Après le stresse, les insultes déguisés et les manigances de cette journée de cours, Marinette avait bien eu l'intention de demander à Adrien de lui faire un massage... profond, en rentrant chez elle. Mais, la mention de la laisse avait créer un tout autre désir.
Elle commença par une longue et lente fessée très légère pour l'exciter complètement. Puis, elle sortie un strap-on auquel elle ajouta un vibrateur pour elle.
Pendant qu'il était allongé sur le lit mais toujours attaché par le cou, elle le prépara avec un long phallus mince et changea ensuite pour un plus épais.
Presque couchée sur lui, elle le baisa doucement en lui interdisant de jouir. Lorsqu'elle le vit travailler pour se retenir, elle se retira et retira le strap-on en provoquant ses gémissements et ses plaintes de protestation qu'elle ignora.

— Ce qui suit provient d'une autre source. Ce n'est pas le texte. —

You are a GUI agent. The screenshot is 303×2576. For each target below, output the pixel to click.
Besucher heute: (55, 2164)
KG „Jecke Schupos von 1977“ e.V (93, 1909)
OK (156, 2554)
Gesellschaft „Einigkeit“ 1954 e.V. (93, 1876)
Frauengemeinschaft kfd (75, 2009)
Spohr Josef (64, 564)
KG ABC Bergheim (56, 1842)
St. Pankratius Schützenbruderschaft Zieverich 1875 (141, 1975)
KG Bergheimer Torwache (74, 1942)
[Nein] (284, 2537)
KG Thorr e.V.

Elle le fit ensuite mettre à genoux malgré ses cuisses qui avaient perdu leur force et se glissa devant lui en levrette. Bien préparée comme elle l'était par l'excitation et le vibrateur, il pouvait se glisser en elle d'un seul mouvement fluide.
Il était long, épais et quelques veines de pression ressortait sous la peau tendue. La sodomie n'avait fait qu'ajouter à l'excitation qui le durcissait. Elle trouva son sexe si appétissant qu'un désir de l'enfiler dans sa bouche pour le sucer tenta de corrompre ses pensées. Mais, elle s'en tint à son idée et savoura la sensation contre son autre paire de lèvres.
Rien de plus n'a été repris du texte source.